The Workforce Wading Pool
An industry-wide concern facing the medical devices sector right now is workforce. Costa Rica is known for its young, bilingual workforce boasting high literacy rates, a reputation for quickly learning new skills and transitioning to new processes and an excellent work ethic. The influx of new companies has caused the labor pool to grow shallower, necessitating corporate realignment of priorities toward developing the talent pipeline.
The Costa Rican Investment Promotion Agency (CINDE) facilitates regular meetings of human resources and management professionals in the industry. “They talk about general needs in terms of human resources,” says Pilar Madrigal, director of international affairs at CINDE. “It’s a practice that has moved into interesting initiatives whether with local educational institutions or those reaching out to university programs. It speaks a lot about how there is communication at the macro level. Luckily they’re all growing.”
At SJM, the workforce is 75 percent operators (those who work on the manufacturing floor) and 25 percent professionals. “We used to be able to find and hire people who already had medical device skills,” Gomez says. “Now when we hire people we have to train them from our own training process and grow them to the levels we need. It’s similar from a professional base.” SJM is connecting with vocational and technical schools as well as universities to search for new talent. The company promotes internships where they’re able to train and then hire the talent.
Among other workforce education programs, SJM helps operators without a high school diploma earn one, on site. Starting in 2013, the company began a program bringing Ministry of Public Education instructors to the plant in order to give their employees the educational foundation required to advance in the industry. “Out of the 75 percent of operators I quoted, 80 percent are female household owners,” says Gomez. “For them to be able to study in the same workplace is highly valuable. We have a higher degree of success running the program that way.”
Staying Alive, and Relevant
A critical area of workforce development for ArthroCare’s Salazar is what he calls the “prima donna effect.”
“Costa Rica has suffered from an issue in which regulatory knowledge becomes a barrier of entry for the workforce,” he says. “Regretfully, that’s created a system where whoever has the experience blocks entry for future workers. We want to make that regulatory knowledge available to those people who want to learn it. General managers of medical device companies around here have realized we have to do something about it, industry-wide.” Salazar and others plan to work with US universities in getting Costa Rican universities to develop curriculum making regulatory education more widely available.
Tucci at MicroTechnologies faces similar challenges. “The competitive nature of the Costa Rican labor force makes us acutely sensitive to the subject,” he says. “The difference will become our ability to do more with less. The days of ‘insert labor rate here, get your savings out’ are gone.”

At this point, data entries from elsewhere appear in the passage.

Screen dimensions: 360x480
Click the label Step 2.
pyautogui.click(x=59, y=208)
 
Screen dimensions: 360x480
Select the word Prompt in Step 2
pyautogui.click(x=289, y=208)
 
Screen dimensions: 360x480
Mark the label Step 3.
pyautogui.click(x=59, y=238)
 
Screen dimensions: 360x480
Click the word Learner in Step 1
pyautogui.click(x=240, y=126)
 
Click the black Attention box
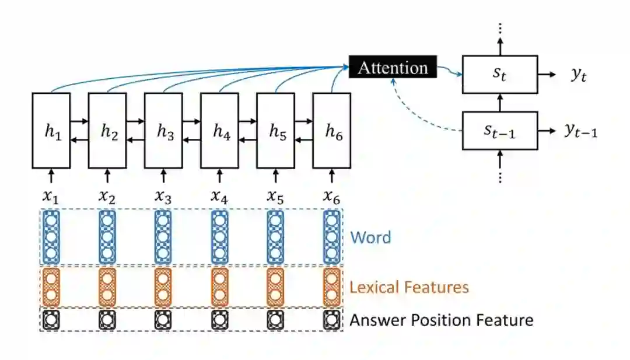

“What we see coming down the pike is the next evolution of what it means to be a company in Costa Rica,” he says. “It’s not the cheapest place any more, by a longshot. We’re re-shifting from a cost-centric model to a revenue-centric one and using our factory as a piece of that strategy. What I mean by that is that we’re actually using this facility and the capabilities therein to win business, not just from a cost standpoint but from a capability and quality standpoint. We want to learn how to turn the forces coming together where you have rising costs, more sophisticated work, increased competition and more and more technology to our advantage. That’s what we see coming here. We have to continue to evolve for this place to remain relevant.”